Saved data entries
= Beginning of Section =

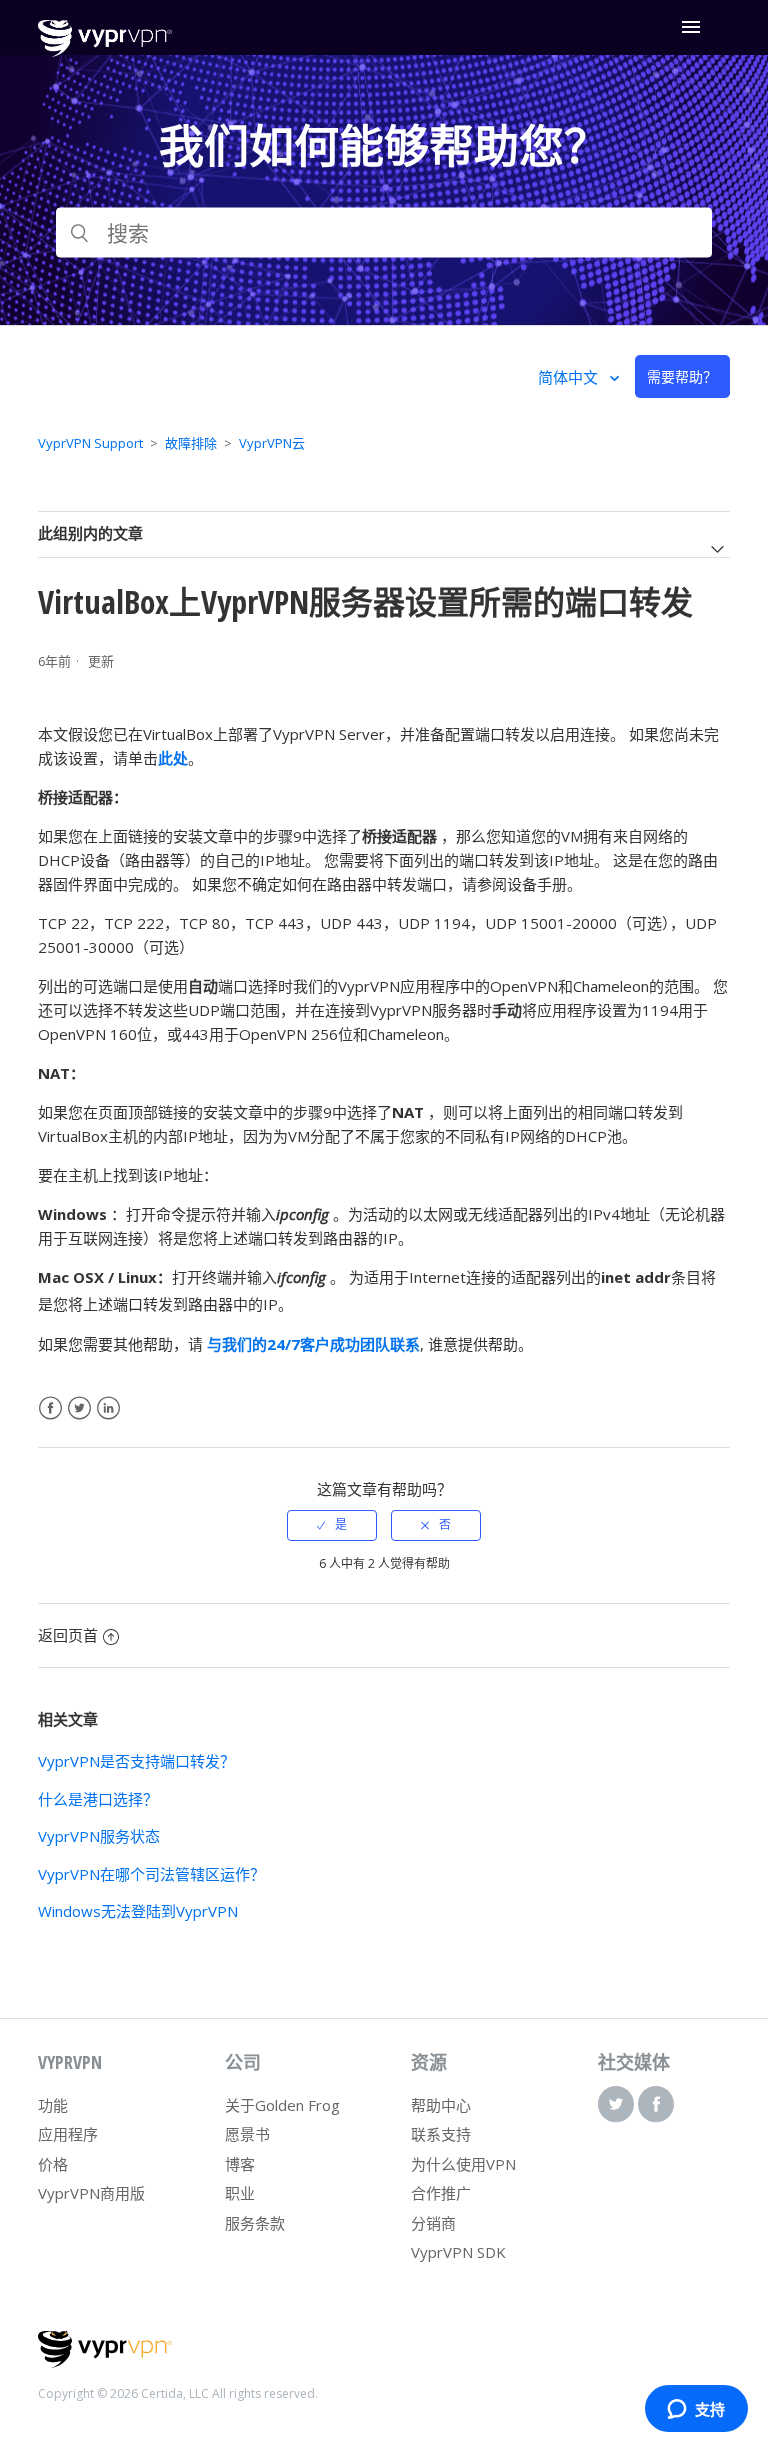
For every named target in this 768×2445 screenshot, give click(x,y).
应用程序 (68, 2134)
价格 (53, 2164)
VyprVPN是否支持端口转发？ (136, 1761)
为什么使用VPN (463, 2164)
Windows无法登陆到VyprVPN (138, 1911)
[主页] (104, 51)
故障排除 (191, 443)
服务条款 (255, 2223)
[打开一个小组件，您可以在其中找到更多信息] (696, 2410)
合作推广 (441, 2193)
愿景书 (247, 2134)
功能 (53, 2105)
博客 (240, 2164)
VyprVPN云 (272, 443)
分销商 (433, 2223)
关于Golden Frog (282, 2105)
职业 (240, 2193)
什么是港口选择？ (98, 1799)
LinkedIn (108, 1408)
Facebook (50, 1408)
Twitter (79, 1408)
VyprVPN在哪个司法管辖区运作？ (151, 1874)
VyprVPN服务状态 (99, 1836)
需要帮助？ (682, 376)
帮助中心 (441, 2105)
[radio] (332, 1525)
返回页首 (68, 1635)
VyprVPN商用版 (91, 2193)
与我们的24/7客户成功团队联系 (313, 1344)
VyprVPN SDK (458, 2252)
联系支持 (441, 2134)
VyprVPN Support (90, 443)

= End of Section =

TASK PROMPT:
In the reply, give again exactly the lines from the beginning of the entries above through the line with "Twitter (79, 1408)"; pictures stay out.

OUTPUT OF THE TASK:
For every named target in this 768×2445 screenshot, give click(x,y).
应用程序 (68, 2134)
价格 (53, 2164)
VyprVPN是否支持端口转发？ (136, 1761)
为什么使用VPN (463, 2164)
Windows无法登陆到VyprVPN (138, 1911)
[主页] (104, 51)
故障排除 (191, 443)
服务条款 (255, 2223)
[打开一个小组件，您可以在其中找到更多信息] (696, 2410)
合作推广 (441, 2193)
愿景书 (247, 2134)
功能 (53, 2105)
博客 (240, 2164)
VyprVPN云 (272, 443)
分销商 (433, 2223)
关于Golden Frog (282, 2105)
职业 (240, 2193)
什么是港口选择？ (98, 1799)
LinkedIn (108, 1408)
Facebook (50, 1408)
Twitter (79, 1408)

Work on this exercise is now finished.